Purpose : In 1990 the International Society for Clinical Electrophysiology of Vision (ISCEV) published standards for clinical electroretinography. This was a minimum protocol to record five basic ERG responses. Corneal contact lens electrodes were recommended for basic full-field ERG recording. Gold foil, microconductive fiber and skin electrodes were considered less stable and were not considered acceptable. In 1999 update of ISCEV standards both gold foil and microconductive fiber electrodes were considered acceptable, whereas, skin electrodes were not. In the 2015 update of ISCEV standards skin electrodes were considered acceptable for recording the clinical ERG. The purpose of this study was to compare skin electrodes to microconductive thread electrodes in normal subjects to flicker stimulation.

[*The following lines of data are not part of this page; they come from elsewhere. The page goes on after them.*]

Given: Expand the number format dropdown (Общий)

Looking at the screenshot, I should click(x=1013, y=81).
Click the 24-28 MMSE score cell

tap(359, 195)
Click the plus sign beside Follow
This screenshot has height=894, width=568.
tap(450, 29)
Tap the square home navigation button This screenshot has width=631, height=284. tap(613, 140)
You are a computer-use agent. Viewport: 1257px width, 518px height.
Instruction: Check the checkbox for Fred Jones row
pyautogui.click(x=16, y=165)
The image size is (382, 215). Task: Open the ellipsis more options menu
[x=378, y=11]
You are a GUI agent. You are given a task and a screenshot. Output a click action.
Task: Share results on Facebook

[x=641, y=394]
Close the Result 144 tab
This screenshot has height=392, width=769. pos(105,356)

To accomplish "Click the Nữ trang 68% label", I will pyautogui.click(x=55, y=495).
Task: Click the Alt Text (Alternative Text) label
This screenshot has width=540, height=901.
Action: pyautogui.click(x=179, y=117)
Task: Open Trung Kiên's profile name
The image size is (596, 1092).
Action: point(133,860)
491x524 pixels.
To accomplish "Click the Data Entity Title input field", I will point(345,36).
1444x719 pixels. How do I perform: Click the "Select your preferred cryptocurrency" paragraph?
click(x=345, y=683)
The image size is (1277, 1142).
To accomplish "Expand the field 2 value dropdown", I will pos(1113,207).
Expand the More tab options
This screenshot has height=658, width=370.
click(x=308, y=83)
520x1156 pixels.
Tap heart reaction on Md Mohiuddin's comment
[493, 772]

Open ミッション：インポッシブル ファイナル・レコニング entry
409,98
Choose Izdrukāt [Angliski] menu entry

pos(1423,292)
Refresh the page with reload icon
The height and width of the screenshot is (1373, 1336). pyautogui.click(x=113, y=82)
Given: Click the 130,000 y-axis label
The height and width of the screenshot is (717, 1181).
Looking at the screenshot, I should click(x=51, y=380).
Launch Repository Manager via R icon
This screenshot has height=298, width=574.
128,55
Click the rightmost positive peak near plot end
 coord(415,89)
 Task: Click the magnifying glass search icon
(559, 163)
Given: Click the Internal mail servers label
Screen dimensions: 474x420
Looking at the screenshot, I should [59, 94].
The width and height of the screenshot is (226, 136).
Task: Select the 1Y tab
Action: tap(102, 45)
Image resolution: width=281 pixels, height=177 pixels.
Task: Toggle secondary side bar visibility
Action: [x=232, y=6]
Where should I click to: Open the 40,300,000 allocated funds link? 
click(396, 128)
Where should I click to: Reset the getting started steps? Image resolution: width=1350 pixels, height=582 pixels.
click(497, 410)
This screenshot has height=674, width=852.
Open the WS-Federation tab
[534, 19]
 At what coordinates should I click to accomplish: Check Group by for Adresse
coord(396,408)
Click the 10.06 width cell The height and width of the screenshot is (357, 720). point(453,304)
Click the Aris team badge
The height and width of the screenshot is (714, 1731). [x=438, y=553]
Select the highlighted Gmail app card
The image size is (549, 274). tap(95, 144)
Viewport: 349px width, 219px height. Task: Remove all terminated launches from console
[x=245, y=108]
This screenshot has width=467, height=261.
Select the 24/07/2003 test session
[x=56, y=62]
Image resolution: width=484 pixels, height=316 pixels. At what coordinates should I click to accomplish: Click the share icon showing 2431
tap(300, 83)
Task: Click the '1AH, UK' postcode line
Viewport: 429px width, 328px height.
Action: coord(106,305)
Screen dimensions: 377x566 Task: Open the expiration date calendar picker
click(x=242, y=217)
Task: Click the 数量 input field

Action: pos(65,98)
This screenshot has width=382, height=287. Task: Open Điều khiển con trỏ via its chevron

Methods : 28 eyes of 14 subjects (9 female, 5 male) were studied with flicker ERG. ERGs were recorded to 28 Hz flicker stimulation using Espion e3 and ColorDome ganzfeld (Diagnosys LLC) system with DTL microconductive fiber electrodes (Diagnosys LLC) positioned at the limbal margin and with RETeval Sensor strip skin electrodes (LKC Technologies, Inc.) placed near the infraorbital ridge. ERGs were recorded to .3 - 300 Hz bandpass with a 100 msec sweep duration and 15 sweeps were averaged per trial. Two trials were then averaged together and the trough and peak of the flicker ERG were identified.

Results : Trough to peak amplitude of the flicker ERG from DTL fiber electrode was significantly greater (mean= 124.8 µV) than from the skin electrode (mean=35.2 µV, F=112..785, p<0.0001). Of interest, the trough implicit time of flicker ERG was significantly shorter from the skin electrode (mean=12.17 msec) compared to the DTL fiber electrode (mean=12.97 msec, F=5.975, p=0.0216). This was also reflected in significantly shorter peak implicit time of the flicker ERG from the skin electrode (mean=26.22 msec) compared to the DTL fiber electrode (mean=26.84 msec, F=10.324, p=0.0035).

Conclusions : Overall, the skin electrodes produced amplitudes that were only one-third that of DTL fiber electrode in normal subjects. Of interest is the shorter implicit time of flicker ERGs recorded with skin electrodes. This may reflect skin electrode placement is closer to the generator sites in the posterior pole of eye.

This is an abstract that was submitted for the 2016 ARVO Annual Meeting, held in Seattle, Wash., May 1-5, 2016.